§ **Work to do**
Transcribe the lines from the one containing "929x472 pixels. Task: Click" to the one containing "pos(973,593)", keeping both of those lines.
==========
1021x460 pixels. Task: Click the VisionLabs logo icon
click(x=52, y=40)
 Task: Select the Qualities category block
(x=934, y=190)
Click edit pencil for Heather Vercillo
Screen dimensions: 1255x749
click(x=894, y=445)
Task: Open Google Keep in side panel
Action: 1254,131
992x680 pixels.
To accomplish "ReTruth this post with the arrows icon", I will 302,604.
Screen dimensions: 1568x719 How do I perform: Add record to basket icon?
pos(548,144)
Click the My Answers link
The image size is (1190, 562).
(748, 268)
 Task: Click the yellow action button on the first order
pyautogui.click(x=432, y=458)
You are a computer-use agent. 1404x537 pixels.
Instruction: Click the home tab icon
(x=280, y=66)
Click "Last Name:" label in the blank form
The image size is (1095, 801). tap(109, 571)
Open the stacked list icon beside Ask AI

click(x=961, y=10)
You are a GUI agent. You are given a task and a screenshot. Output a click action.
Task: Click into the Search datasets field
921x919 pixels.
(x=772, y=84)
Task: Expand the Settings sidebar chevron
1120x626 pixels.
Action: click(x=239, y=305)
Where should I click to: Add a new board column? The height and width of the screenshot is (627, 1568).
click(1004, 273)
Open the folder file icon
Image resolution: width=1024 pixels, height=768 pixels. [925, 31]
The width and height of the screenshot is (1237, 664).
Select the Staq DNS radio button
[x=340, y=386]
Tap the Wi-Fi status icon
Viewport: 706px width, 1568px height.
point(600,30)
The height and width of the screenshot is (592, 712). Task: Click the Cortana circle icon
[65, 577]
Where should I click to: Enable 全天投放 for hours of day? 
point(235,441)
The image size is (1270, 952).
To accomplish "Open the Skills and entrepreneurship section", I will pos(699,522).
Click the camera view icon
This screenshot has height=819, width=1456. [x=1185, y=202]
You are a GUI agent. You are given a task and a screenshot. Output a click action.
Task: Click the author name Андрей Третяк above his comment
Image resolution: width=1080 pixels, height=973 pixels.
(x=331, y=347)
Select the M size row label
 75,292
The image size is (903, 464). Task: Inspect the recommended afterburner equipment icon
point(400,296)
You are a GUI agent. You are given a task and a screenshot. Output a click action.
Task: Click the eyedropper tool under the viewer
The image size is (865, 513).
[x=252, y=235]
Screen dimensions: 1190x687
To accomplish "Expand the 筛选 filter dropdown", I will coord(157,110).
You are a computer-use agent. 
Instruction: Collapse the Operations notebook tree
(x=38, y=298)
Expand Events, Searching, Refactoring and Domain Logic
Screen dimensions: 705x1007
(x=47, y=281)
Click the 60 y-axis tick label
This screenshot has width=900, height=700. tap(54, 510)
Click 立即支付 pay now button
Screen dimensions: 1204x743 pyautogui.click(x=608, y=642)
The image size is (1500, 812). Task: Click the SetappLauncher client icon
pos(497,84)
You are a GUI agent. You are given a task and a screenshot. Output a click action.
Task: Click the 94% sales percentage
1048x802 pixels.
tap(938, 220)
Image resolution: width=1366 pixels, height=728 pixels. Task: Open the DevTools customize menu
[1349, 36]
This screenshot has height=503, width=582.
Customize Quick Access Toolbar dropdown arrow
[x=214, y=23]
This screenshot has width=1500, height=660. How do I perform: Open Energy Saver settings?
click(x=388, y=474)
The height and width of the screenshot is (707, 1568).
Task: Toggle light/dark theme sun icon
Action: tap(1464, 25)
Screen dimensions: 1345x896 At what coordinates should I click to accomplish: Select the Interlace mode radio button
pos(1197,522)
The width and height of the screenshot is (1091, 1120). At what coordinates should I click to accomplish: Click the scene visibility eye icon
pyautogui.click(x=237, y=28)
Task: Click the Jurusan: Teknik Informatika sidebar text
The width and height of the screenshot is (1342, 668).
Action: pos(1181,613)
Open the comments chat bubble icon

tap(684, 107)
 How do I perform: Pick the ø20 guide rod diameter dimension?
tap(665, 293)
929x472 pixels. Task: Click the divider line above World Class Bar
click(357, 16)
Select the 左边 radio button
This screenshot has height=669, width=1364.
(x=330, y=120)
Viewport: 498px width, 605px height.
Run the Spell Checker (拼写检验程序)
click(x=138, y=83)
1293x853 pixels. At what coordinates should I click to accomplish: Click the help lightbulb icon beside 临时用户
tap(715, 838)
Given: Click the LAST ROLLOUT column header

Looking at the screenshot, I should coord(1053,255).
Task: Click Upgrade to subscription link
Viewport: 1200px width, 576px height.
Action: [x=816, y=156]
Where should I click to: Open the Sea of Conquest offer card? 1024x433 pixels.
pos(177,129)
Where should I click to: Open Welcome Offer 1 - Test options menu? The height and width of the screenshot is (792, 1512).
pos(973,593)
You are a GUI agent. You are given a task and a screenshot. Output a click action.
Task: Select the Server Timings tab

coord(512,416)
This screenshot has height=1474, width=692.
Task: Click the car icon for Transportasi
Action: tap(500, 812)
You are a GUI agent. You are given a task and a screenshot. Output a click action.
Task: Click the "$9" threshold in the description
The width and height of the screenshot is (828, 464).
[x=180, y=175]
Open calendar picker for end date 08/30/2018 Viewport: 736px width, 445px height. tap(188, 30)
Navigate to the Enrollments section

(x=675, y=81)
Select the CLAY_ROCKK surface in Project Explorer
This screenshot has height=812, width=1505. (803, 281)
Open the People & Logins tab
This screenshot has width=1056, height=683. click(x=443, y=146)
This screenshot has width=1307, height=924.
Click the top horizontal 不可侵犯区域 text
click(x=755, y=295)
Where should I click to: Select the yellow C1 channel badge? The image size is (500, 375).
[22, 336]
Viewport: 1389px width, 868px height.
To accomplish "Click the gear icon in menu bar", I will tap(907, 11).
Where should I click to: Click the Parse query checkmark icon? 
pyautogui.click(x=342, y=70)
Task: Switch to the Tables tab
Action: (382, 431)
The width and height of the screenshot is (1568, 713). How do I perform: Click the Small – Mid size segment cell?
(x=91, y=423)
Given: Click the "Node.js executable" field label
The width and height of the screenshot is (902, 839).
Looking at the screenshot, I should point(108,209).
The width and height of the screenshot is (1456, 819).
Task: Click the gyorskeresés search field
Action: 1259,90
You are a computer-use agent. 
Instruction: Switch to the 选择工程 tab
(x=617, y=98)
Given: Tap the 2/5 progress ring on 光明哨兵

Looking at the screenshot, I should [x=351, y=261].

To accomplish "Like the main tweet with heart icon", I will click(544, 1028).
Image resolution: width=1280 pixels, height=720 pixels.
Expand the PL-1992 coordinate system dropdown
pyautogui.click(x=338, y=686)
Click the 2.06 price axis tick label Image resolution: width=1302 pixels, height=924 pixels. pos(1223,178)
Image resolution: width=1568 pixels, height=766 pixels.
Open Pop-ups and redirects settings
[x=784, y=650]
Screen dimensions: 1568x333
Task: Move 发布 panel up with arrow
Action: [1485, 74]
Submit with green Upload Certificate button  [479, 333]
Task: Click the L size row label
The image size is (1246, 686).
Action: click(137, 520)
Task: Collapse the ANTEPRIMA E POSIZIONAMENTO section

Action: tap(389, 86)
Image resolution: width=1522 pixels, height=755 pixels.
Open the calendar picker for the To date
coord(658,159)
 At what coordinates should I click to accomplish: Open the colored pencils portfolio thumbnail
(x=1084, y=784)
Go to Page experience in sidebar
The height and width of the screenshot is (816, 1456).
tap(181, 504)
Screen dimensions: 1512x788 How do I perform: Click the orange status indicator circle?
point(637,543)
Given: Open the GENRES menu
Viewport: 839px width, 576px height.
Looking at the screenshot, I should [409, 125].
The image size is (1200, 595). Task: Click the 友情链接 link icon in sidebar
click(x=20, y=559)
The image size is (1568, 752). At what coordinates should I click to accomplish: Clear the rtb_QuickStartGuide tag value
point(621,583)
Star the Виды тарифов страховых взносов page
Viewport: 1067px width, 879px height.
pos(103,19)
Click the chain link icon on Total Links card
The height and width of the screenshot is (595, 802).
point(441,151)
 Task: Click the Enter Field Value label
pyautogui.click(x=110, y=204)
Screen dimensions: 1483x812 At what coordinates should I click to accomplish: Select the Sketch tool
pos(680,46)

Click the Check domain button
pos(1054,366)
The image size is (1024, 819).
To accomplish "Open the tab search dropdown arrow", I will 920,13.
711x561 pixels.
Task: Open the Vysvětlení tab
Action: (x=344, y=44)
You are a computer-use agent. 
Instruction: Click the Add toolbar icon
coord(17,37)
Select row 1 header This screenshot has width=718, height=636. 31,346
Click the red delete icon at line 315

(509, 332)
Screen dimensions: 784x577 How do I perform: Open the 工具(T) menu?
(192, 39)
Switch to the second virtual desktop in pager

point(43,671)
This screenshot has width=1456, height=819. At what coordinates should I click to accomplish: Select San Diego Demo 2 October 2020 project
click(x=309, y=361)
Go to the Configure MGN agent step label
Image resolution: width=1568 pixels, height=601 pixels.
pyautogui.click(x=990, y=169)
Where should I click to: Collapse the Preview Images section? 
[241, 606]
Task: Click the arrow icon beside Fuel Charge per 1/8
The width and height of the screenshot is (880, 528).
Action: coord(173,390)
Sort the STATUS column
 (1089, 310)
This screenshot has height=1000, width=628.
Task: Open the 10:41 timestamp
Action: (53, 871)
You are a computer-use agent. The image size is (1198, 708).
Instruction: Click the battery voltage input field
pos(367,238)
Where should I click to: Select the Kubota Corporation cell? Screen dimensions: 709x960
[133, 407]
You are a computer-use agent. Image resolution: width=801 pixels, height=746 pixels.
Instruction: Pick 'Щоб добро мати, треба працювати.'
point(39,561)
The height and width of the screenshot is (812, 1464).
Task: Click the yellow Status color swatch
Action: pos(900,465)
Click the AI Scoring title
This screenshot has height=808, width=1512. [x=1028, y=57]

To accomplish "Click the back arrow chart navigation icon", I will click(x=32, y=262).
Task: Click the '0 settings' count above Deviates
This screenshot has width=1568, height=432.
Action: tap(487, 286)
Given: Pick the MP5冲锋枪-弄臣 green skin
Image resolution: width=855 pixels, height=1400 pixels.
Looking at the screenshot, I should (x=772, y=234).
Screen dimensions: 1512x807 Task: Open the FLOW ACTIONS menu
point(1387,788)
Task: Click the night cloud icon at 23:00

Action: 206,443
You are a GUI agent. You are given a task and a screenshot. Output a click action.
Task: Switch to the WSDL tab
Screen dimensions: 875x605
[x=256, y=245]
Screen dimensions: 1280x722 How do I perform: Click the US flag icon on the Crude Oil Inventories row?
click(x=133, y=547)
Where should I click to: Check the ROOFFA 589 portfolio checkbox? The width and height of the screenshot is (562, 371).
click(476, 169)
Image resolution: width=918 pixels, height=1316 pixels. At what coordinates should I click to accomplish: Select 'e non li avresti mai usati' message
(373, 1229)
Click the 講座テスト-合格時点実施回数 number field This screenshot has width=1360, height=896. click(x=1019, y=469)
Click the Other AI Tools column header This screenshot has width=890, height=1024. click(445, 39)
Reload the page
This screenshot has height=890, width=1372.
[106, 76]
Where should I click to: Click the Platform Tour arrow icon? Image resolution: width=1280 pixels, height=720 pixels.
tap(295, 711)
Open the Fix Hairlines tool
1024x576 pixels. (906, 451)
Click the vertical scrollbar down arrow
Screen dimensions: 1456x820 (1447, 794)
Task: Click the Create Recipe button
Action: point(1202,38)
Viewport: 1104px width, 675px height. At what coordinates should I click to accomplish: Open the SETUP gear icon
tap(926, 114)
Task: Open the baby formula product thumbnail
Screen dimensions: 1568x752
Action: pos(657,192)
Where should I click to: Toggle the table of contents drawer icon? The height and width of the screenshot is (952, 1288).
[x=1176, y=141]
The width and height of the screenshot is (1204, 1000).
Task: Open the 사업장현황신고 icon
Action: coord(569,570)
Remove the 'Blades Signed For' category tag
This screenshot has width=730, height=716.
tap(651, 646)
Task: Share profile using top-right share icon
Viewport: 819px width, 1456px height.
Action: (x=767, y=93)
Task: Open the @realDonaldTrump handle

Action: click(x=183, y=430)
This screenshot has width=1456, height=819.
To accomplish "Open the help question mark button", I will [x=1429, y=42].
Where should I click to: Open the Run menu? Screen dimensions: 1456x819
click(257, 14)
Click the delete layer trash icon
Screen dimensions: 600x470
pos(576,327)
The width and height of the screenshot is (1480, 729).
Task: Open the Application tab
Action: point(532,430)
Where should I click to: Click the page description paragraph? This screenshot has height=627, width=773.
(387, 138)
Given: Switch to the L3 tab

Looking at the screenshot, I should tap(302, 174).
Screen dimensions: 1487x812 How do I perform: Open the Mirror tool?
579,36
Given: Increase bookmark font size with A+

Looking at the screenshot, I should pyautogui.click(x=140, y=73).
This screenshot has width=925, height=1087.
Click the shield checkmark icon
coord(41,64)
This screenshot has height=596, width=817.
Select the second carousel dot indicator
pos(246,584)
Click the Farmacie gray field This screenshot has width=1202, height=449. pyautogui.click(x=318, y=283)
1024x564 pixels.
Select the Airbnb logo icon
==========
§ **Output below**
929x472 pixels. Task: Click the divider line above World Class Bar
click(357, 16)
Select the 左边 radio button
This screenshot has height=669, width=1364.
(x=330, y=120)
Viewport: 498px width, 605px height.
Run the Spell Checker (拼写检验程序)
click(x=138, y=83)
1293x853 pixels. At what coordinates should I click to accomplish: Click the help lightbulb icon beside 临时用户
tap(715, 838)
Given: Click the LAST ROLLOUT column header

Looking at the screenshot, I should coord(1053,255).
Task: Click Upgrade to subscription link
Viewport: 1200px width, 576px height.
Action: [x=816, y=156]
Where should I click to: Open the Sea of Conquest offer card? 1024x433 pixels.
pos(177,129)
Where should I click to: Open Welcome Offer 1 - Test options menu? The height and width of the screenshot is (792, 1512).
pos(973,593)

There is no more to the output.